[Entries taken from a collection]
# # # #
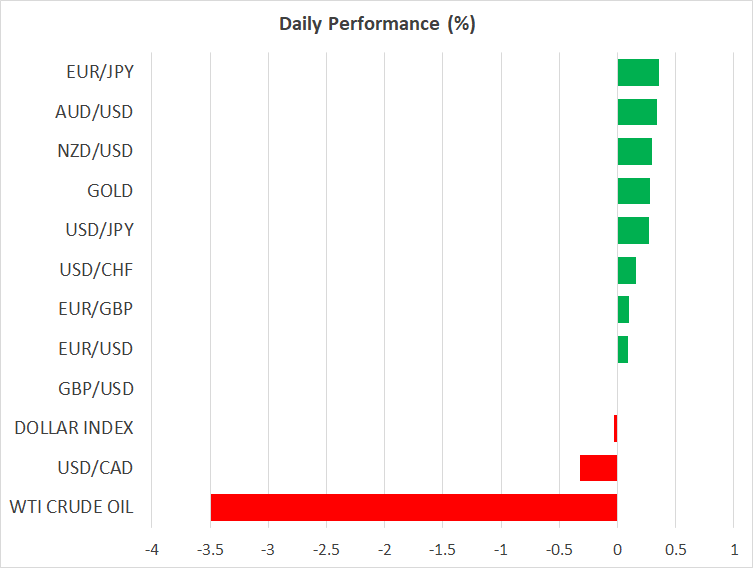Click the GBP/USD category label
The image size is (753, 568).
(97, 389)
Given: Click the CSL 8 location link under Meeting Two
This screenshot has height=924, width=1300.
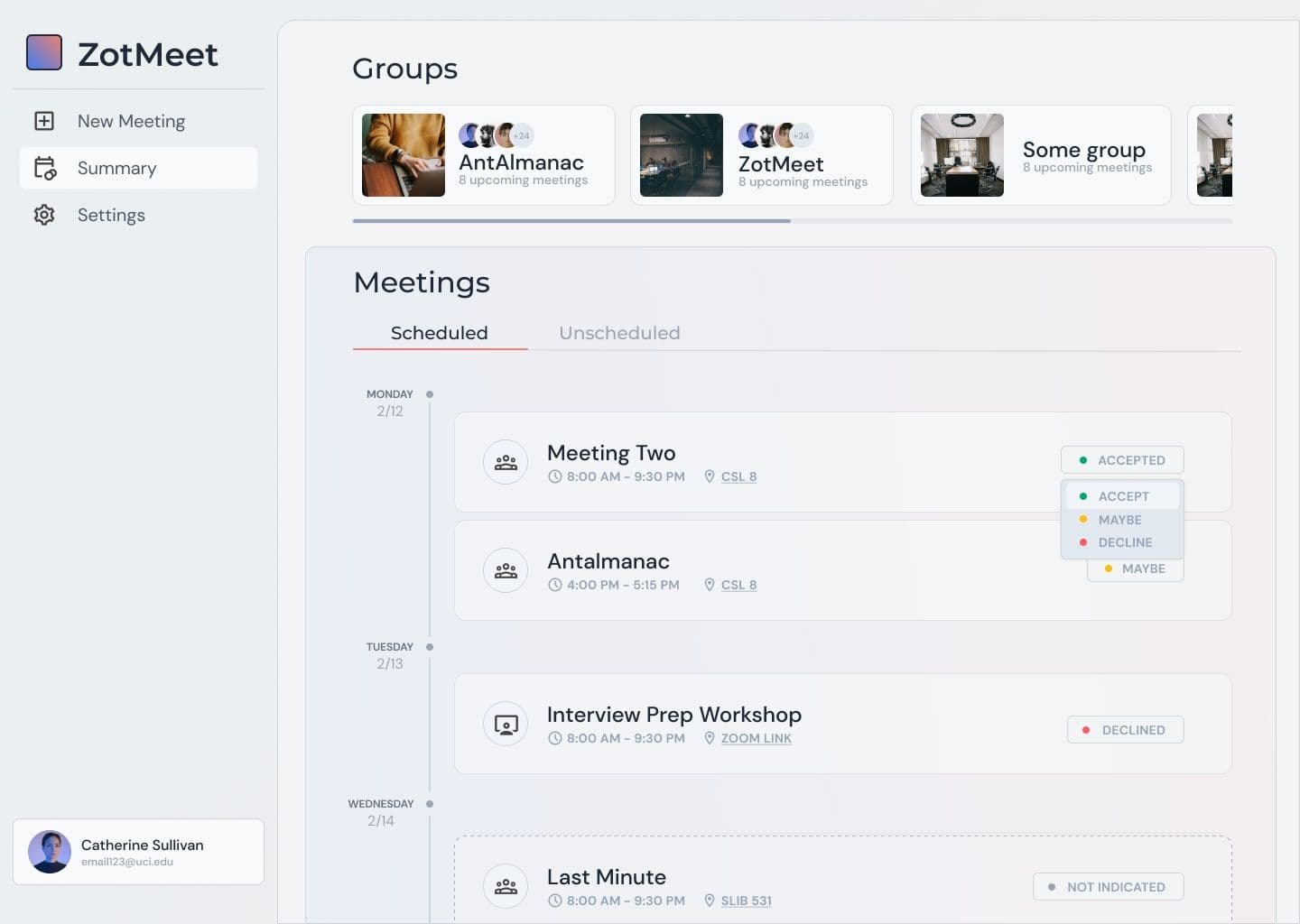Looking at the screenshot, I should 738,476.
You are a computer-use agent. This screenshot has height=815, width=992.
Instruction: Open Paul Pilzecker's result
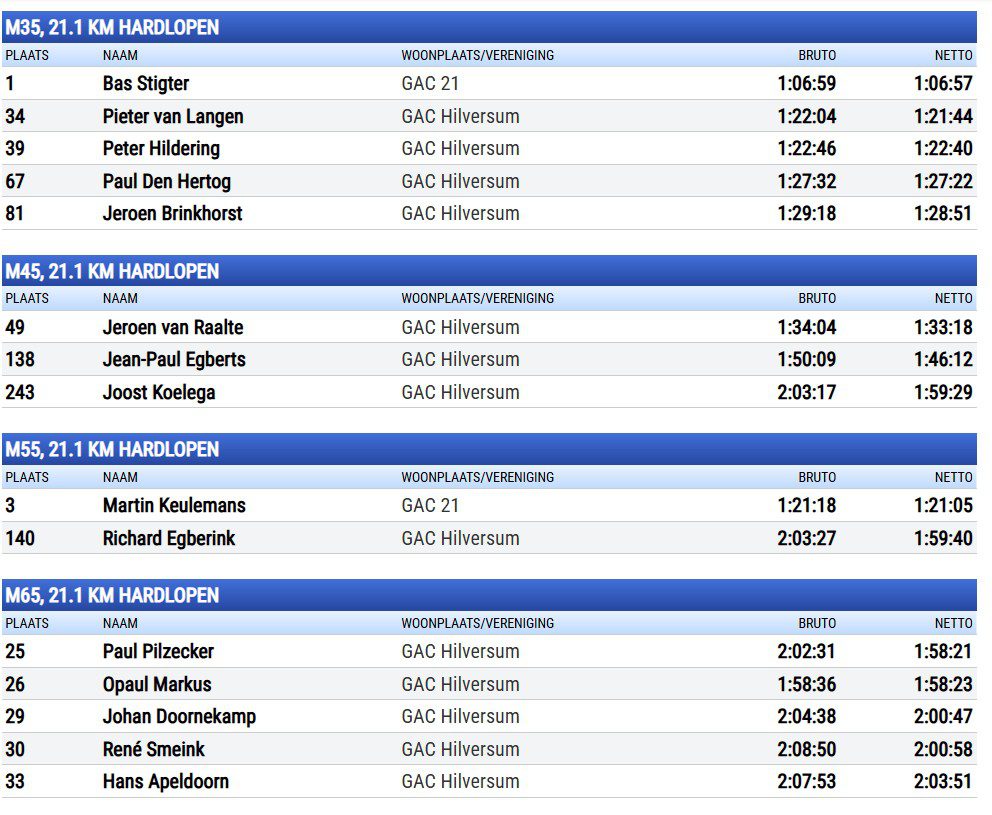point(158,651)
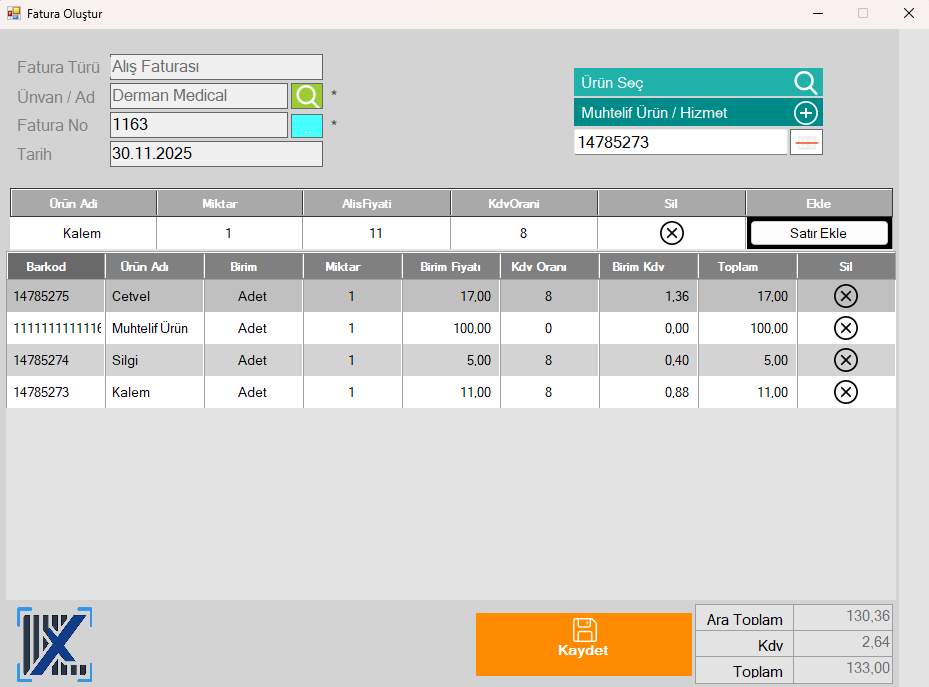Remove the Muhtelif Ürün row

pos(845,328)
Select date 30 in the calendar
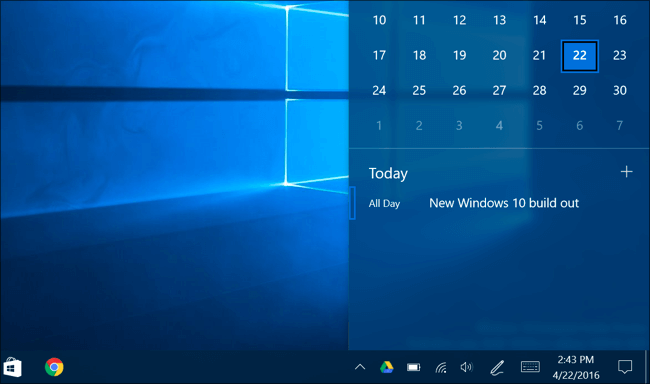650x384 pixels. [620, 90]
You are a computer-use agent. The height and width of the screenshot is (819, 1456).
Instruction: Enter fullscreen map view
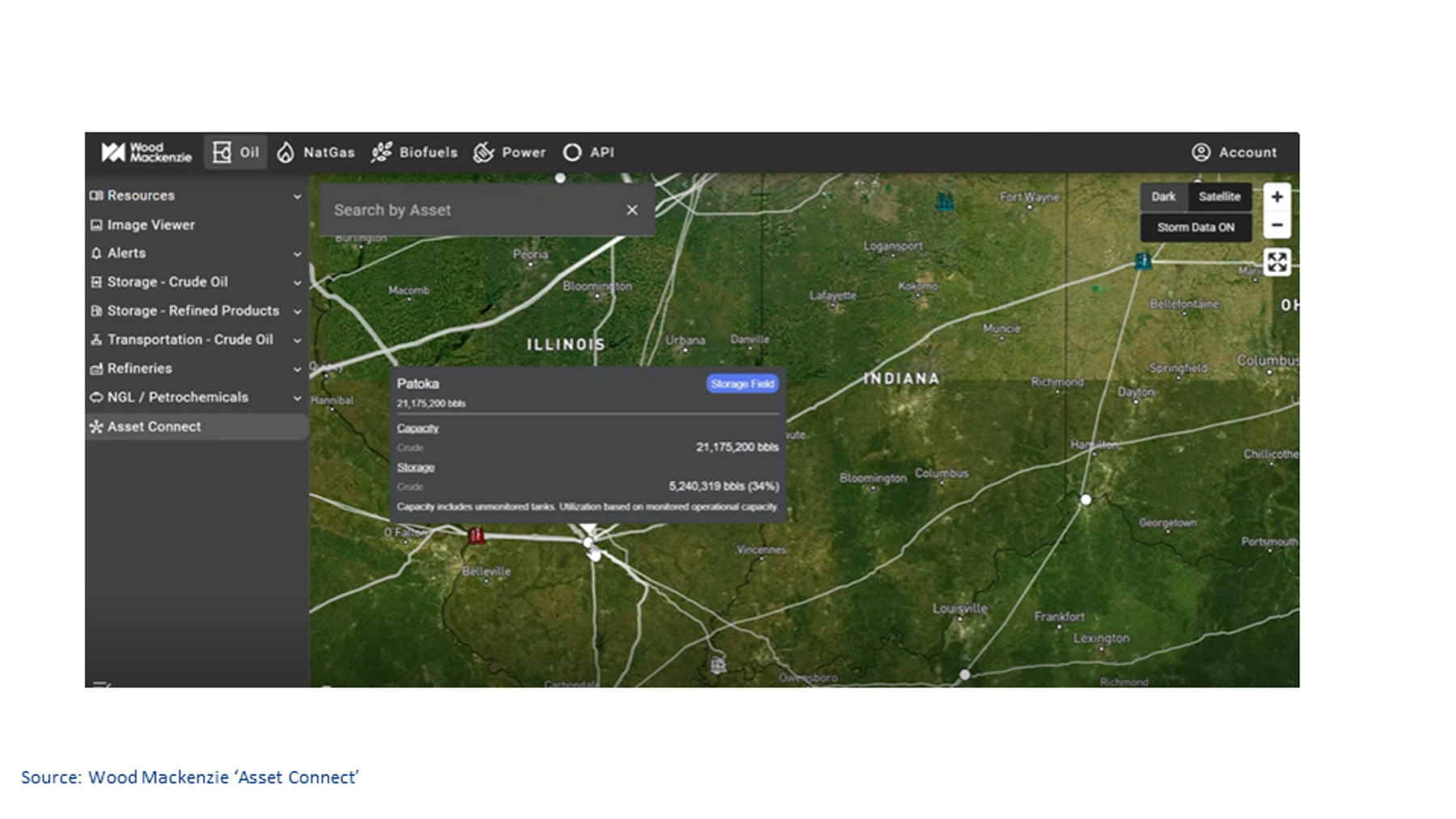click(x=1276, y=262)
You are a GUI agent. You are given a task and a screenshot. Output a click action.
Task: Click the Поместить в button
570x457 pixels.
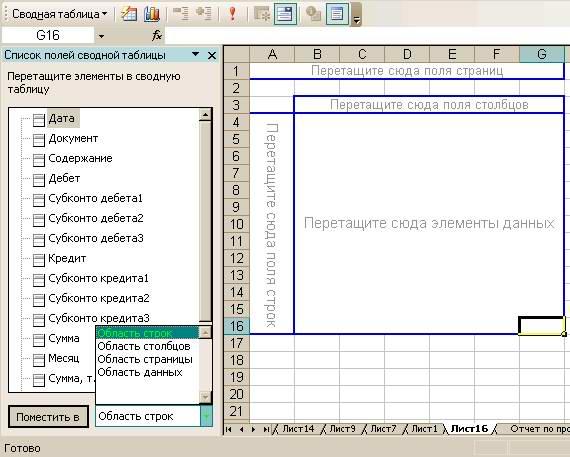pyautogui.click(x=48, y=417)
# # # #
Above are the entries; copy every line among them that contains the word "agent".

You are a computer-use agent. This screenshot has height=815, width=992.
You are a computer-use agent. The height and width of the screenshot is (819, 1456).
You are a GUI agent. You are given a task and a screenshot. Output a click action.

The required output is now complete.